Does anyone actually use them? They seem to be completely unnecessary on presta valves. The only thing I've found them good for is to prevent the valve from puncturing the tube while it's folded up in the saddle bag.


----------



## PlatyPius (Feb 1, 2009)

They're good for covering up exposed threads on anything that might poke you, and happens to be that size. An extra-long seatpost QR stud, for instance.


----------



## MisterMike (Aug 12, 2004)

I know it's silly but I just can't leave the caps off. It just seems like in the worst case it would be so much harder for a capped valve to put a hole in me somewhere if I crash. Without the cap I can see somehow getting pierced pretty good. I know it's unlikely....but it's in my head.


----------



## rjcamsr (Mar 3, 2004)

I don't use them. It's just one more thing. I keep one on my spare so that the threads don't rub on the tube.


----------



## Blue CheeseHead (Jul 14, 2008)

Nope...Useless...but I keep them and I don't know why.


----------



## PlatyPius (Feb 1, 2009)

MisterMike said:


> I know it's silly but I just can't leave the caps off.
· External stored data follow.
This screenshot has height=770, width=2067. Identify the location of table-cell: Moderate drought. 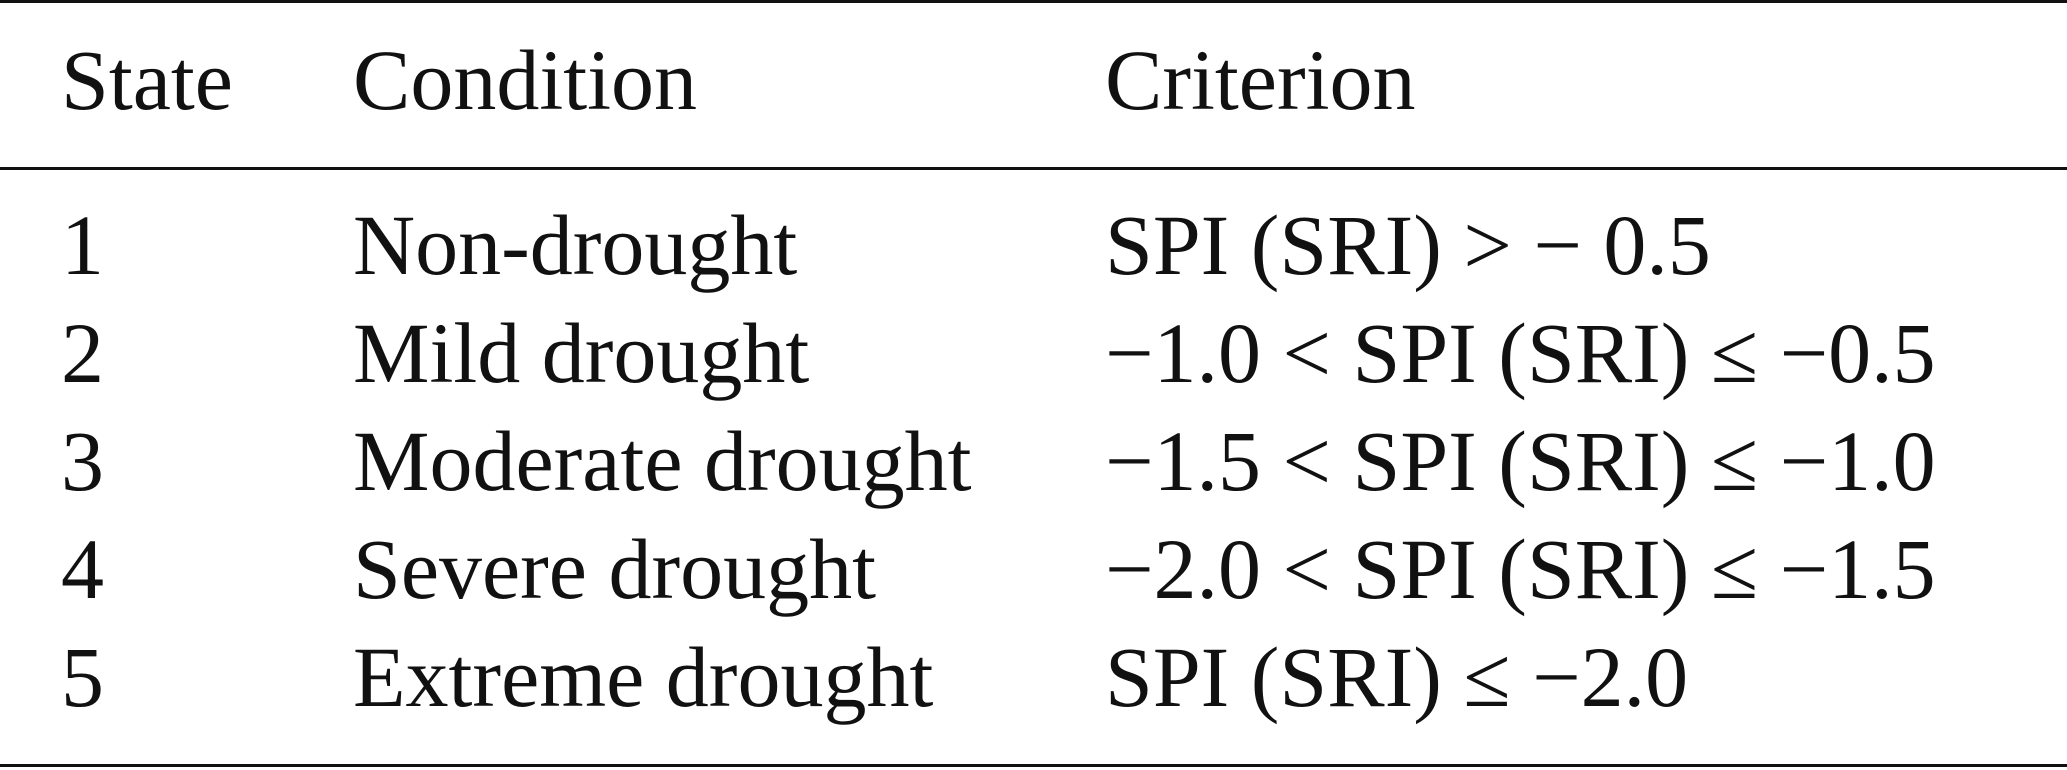
(662, 461).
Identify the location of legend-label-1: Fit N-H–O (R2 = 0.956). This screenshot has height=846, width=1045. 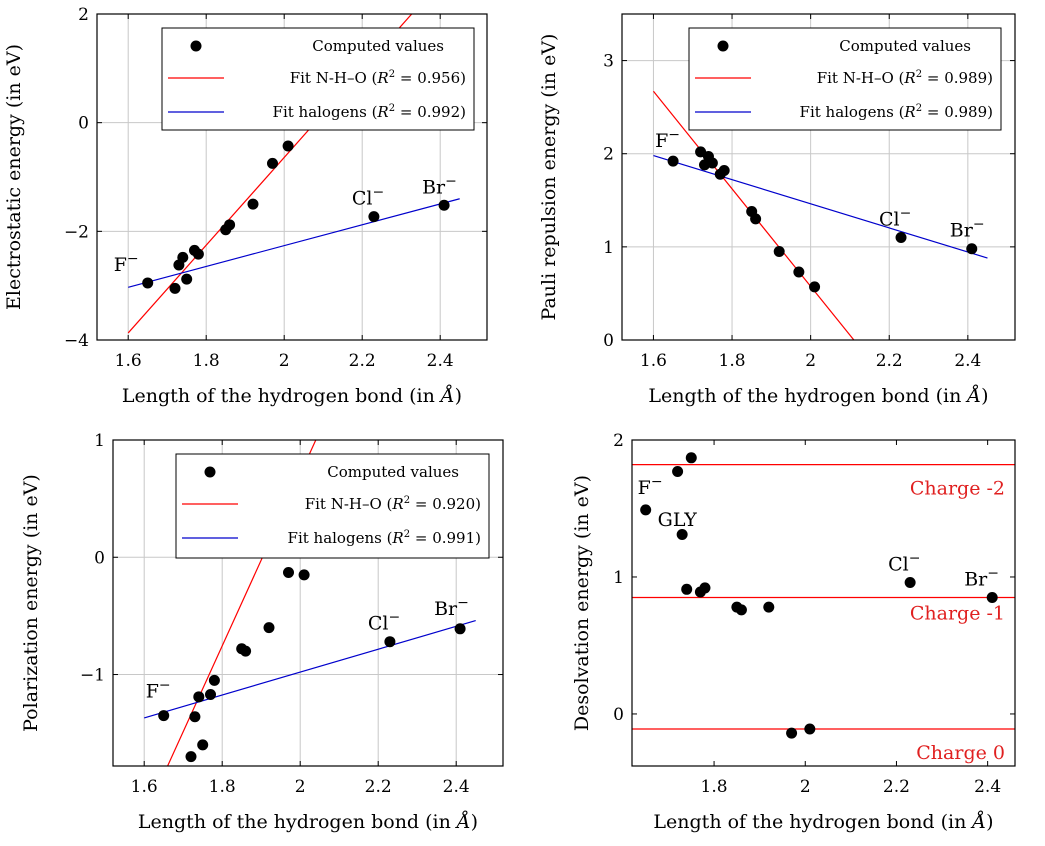
(378, 78).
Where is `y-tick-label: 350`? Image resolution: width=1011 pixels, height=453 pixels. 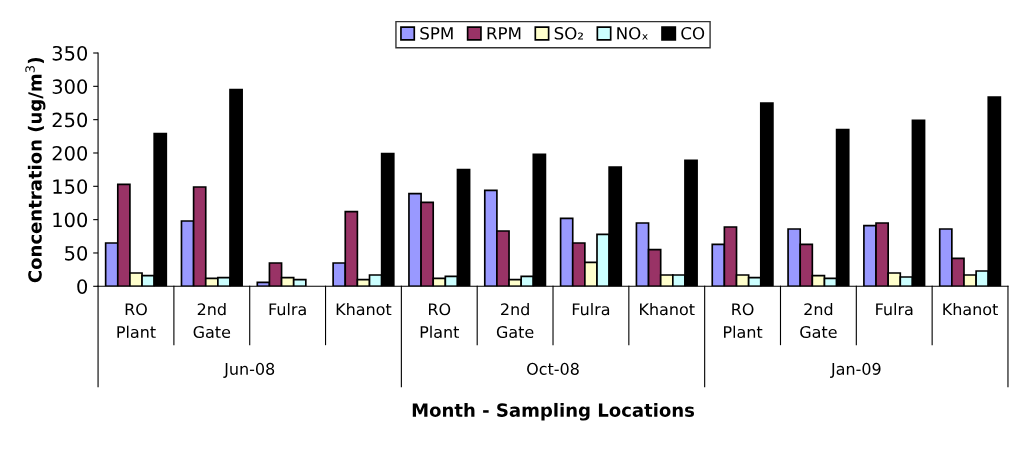
y-tick-label: 350 is located at coordinates (70, 53).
It just seems like in the worst case it would be so much harder for a capped valve to put a hole in me somewhere if I crash. Without the cap I can see somehow getting pierced pretty good. I know it's unlikely....but it's in my head.
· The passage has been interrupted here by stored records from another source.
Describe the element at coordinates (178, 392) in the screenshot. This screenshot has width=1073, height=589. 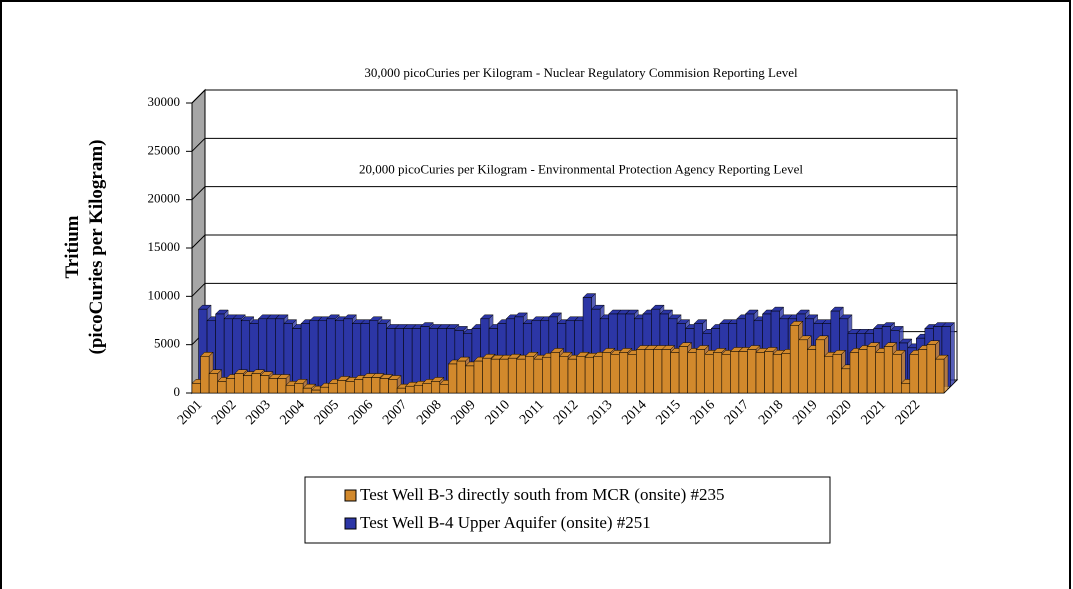
I see `y-tick-label: 0` at that location.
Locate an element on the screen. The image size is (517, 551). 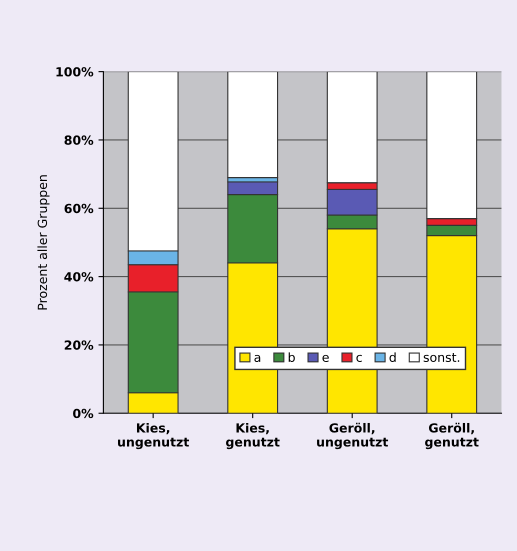
x-tick-label: Kies, genutzt is located at coordinates (253, 436).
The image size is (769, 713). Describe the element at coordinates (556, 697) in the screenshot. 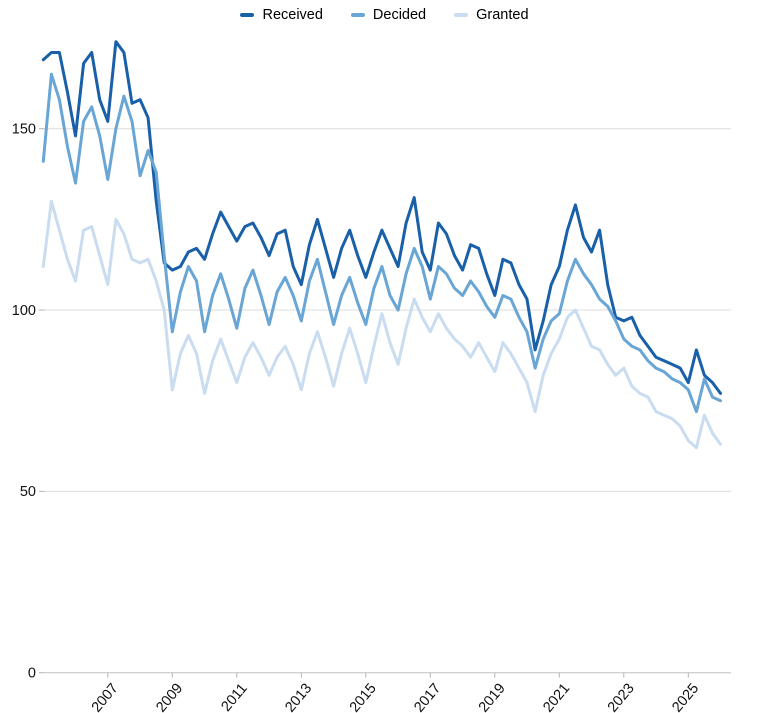

I see `x-tick-label: 2021` at that location.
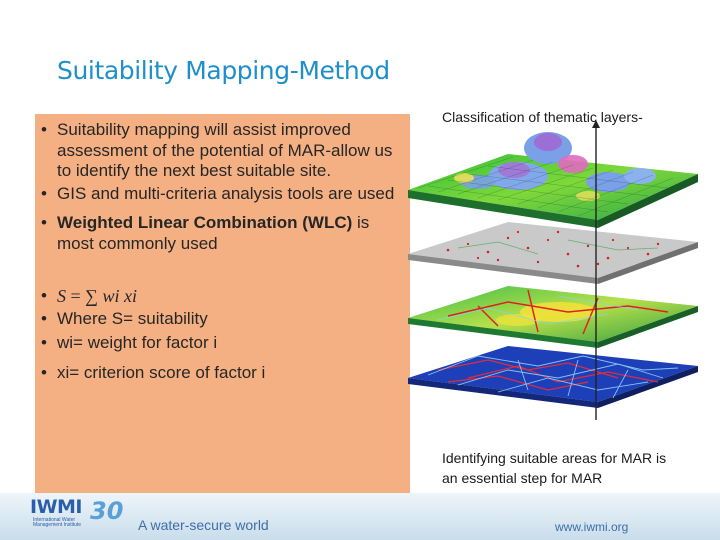  What do you see at coordinates (205, 222) in the screenshot?
I see `wlc-bold-text: Weighted Linear Combination (WLC)` at bounding box center [205, 222].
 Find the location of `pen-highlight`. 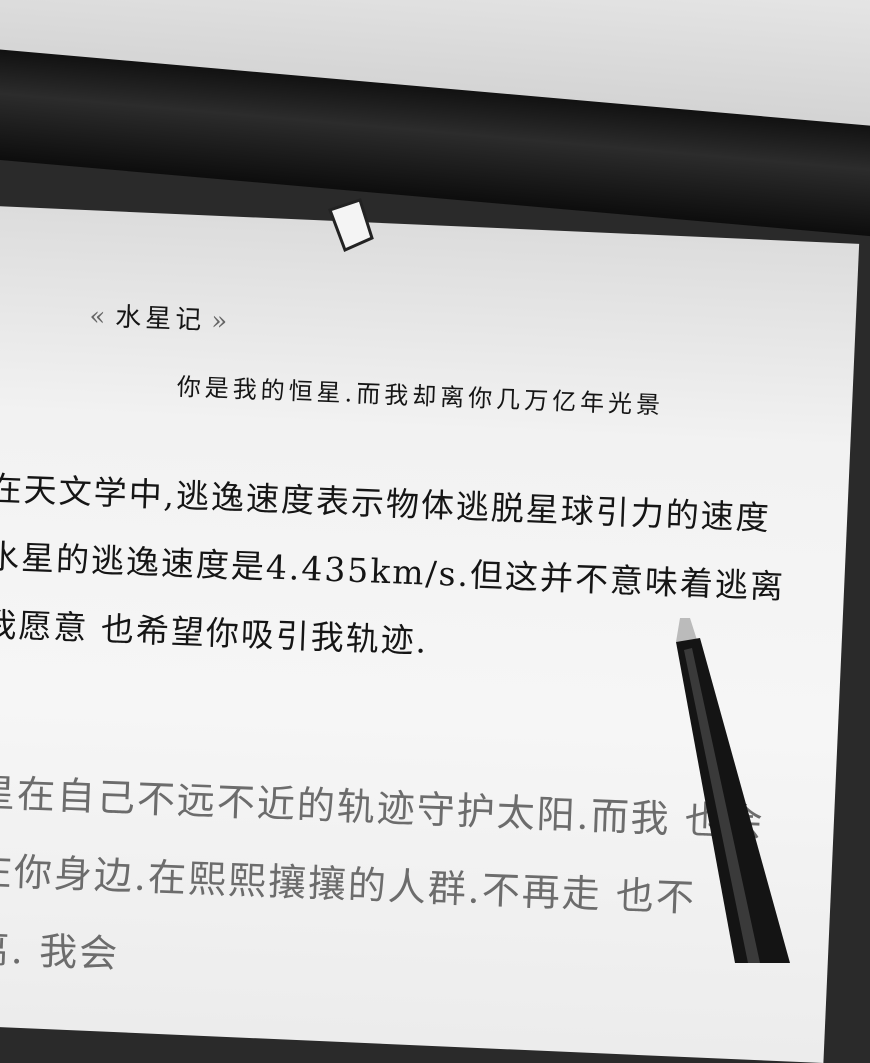

pen-highlight is located at coordinates (722, 806).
Former boss had some wheels sitting on the floor in his work area (he's a slob). While walking back to his bench, he tripped on some tires, fell, and 60mm presta valve when through his hand. I have a pic of it on my old cell phone. It was pretty gruesome.


----------



## steelbikerider (Feb 7, 2005)

caps stay on good tubes in spare bag or hanging on wall. Tubes that need patching do not have caps.


----------



## sixate (Jul 6, 2009)

As soon as I use a tube I lose that cap. There's no need for them.


----------



## Opus51569 (Jul 21, 2009)

I can't believe a weight weenie hasn't posted yet about the .36g saved by removing the valve caps 

I keep mine on, 'cause that's where they go.


----------



## CEVIS (Sep 13, 2009)

I usually chew on them during the install.


----------



## Kerry Irons (Feb 25, 2002)

*Useless*



AlanE said:


> Does anyone actually use them?


Yes, lots of poeple do.



AlanE said:


> They seem to be completely unnecessary on presta valves.
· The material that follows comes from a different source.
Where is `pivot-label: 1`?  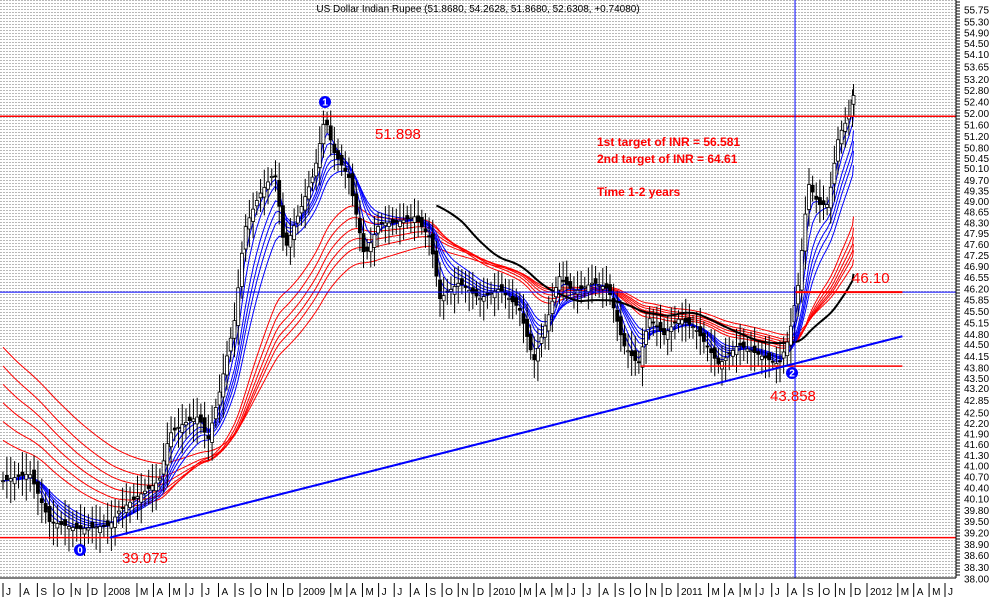 pivot-label: 1 is located at coordinates (325, 104).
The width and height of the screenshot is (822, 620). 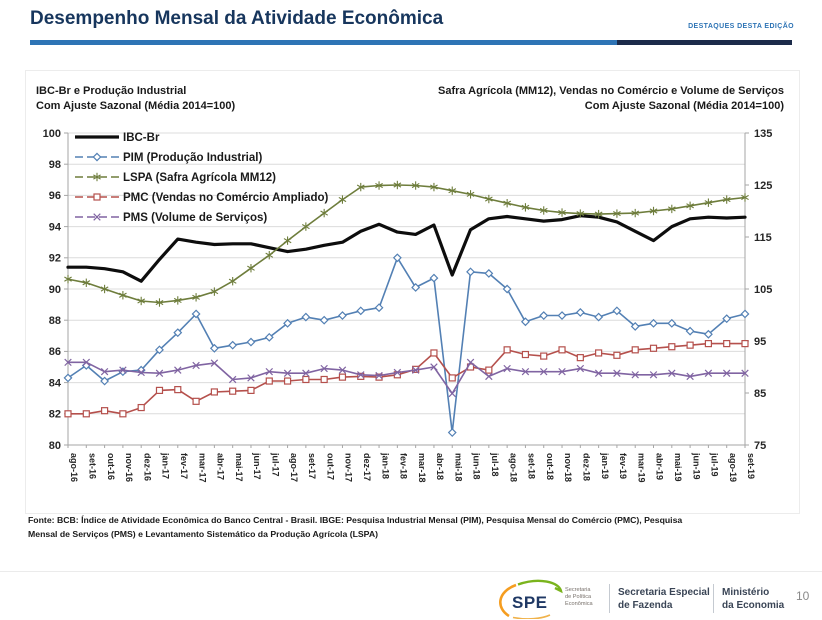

That's correct, but that doesn't keep people from using them.


----------



## tuffguy1500 (Jul 17, 2008)

i use em just to keep moisture from my presta valves.. does it really make a diff? iono, but I feel better having them on.. oddly, I dont have them on my dry day "race" bike. The mountain bike always has em on too..


----------



## jmlapoint (Sep 4, 2008)

I don't think the Cap has any purpose other than to protect a new rolled up tube from puncture in the package/shipment.
I actually like Caps, and use the old Metal Caps that came on some tubular tires I had years ago.
I put them on my smooth Michelin Presta Stems and it gives me something to polish and shine. Gotta use up that Simichrome Polish...

John


----------



## Uprwstsdr (Jul 17, 2002)

I use them, but that's because mine are red. I bet if yours were red you would use them too.


----------



## GirchyGirchy (Feb 12, 2004)

I like them on the mt. bike, they keep the ends of the valve clean.


----------



## Becky (Jun 15, 2004)

I have them on the mountain bike and the commuter, just to keep the grit and gunk out of there. The go-fast bikes don't have them.


----------



## Amfoto1 (Feb 16, 2010)

They're more aero than a bare Presta valve...  



steelbikerider said:


> caps stay on good tubes in spare bag or hanging on wall. Tubes that need patching do not have caps.


This is probably the best use I've heard for them!


----------



## Eric_H (Feb 5, 2004)

On my winter bike, which sees lots of rain and slop, I use valve caps. The caps keep the valve from getting corroded and/or gunked up. Sometimes I have to use needle-nose pliers to crack a gunked up Presta valve.


----------



## Trek2.3 (Sep 13, 2009)

I'd like to use them but they keep escaping.


----------



## MarvinK (Feb 12, 2002)

I've actually used a cap as a makeshift valve adapter. If you happen to have a pocket knife, you can cut the tip off and have it work with schrader pumps. I was a teenager and forgot my pump... ended up using one at a gas station (back when they were free).

Having said that, I don't leave caps on... just on the spare in the saddle bag.


----------